━━━ Material provided ━━━
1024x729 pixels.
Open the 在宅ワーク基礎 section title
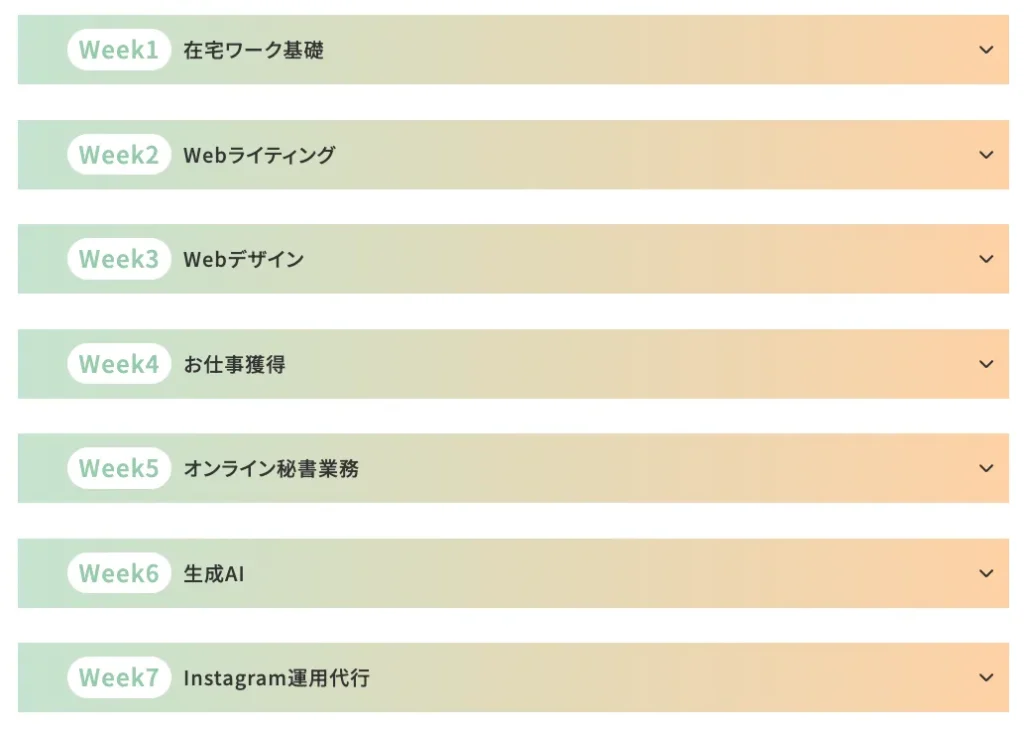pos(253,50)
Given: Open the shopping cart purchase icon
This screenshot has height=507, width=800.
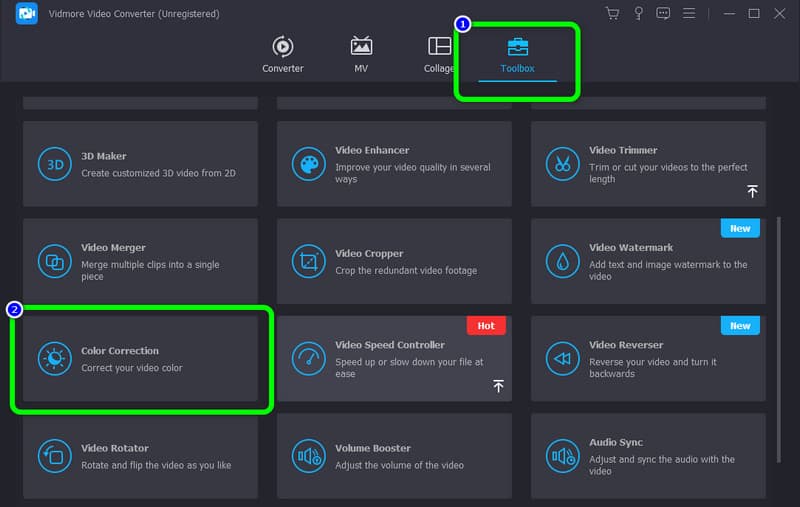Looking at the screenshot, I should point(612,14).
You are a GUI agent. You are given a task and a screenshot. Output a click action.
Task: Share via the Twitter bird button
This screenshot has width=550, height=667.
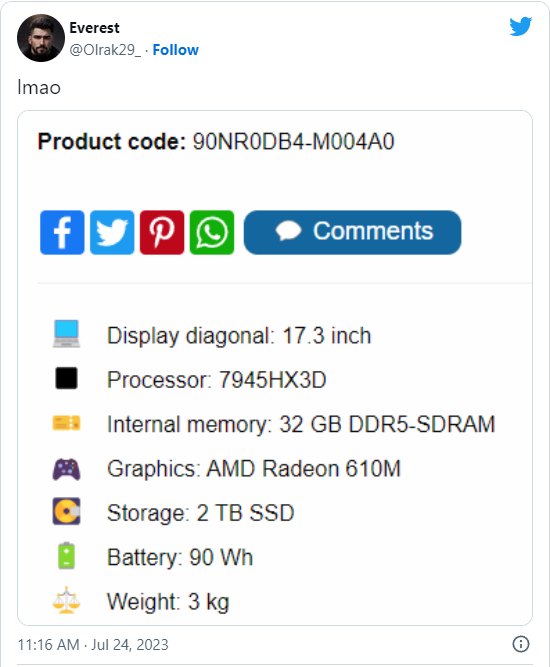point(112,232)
━━━
━━━ Material provided ━━━
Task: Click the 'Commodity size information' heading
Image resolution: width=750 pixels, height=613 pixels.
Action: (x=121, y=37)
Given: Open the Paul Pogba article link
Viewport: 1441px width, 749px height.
━━━
━━━ Material provided ━━━
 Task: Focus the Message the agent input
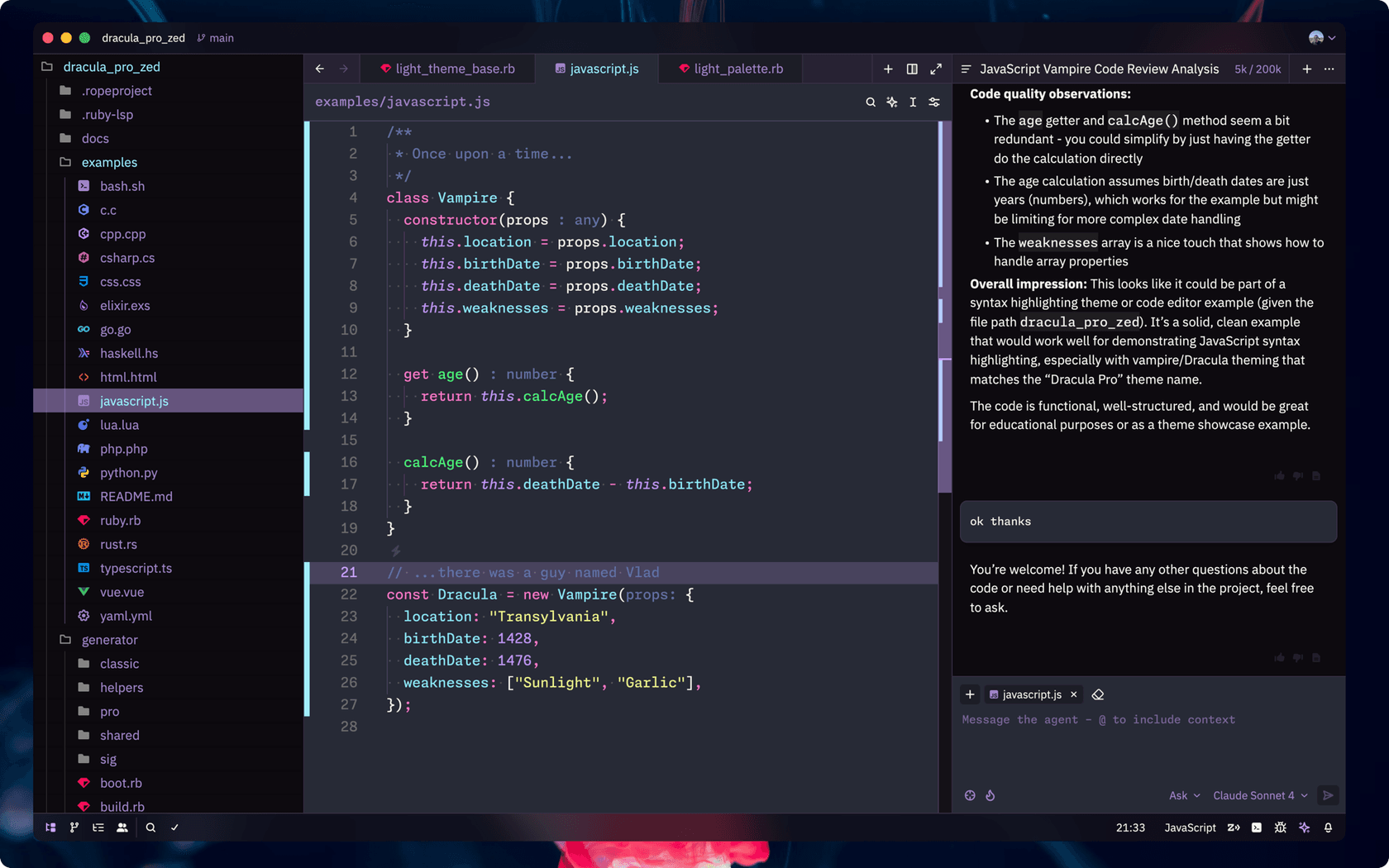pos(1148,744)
━━━
**What is needed**
Extract, without any images, the part of the material above that opens with the line containing "1024x729 pixels." and closes with the line containing "You are a GUI", both lines included.

**Answer**
1024x729 pixels.
Open the 在宅ワーク基礎 section title
pos(253,50)
Given: Open the shopping cart purchase icon
This screenshot has height=507, width=800.
Looking at the screenshot, I should point(612,14).
You are a GUI agent. You are given a task and a screenshot. Output a click action.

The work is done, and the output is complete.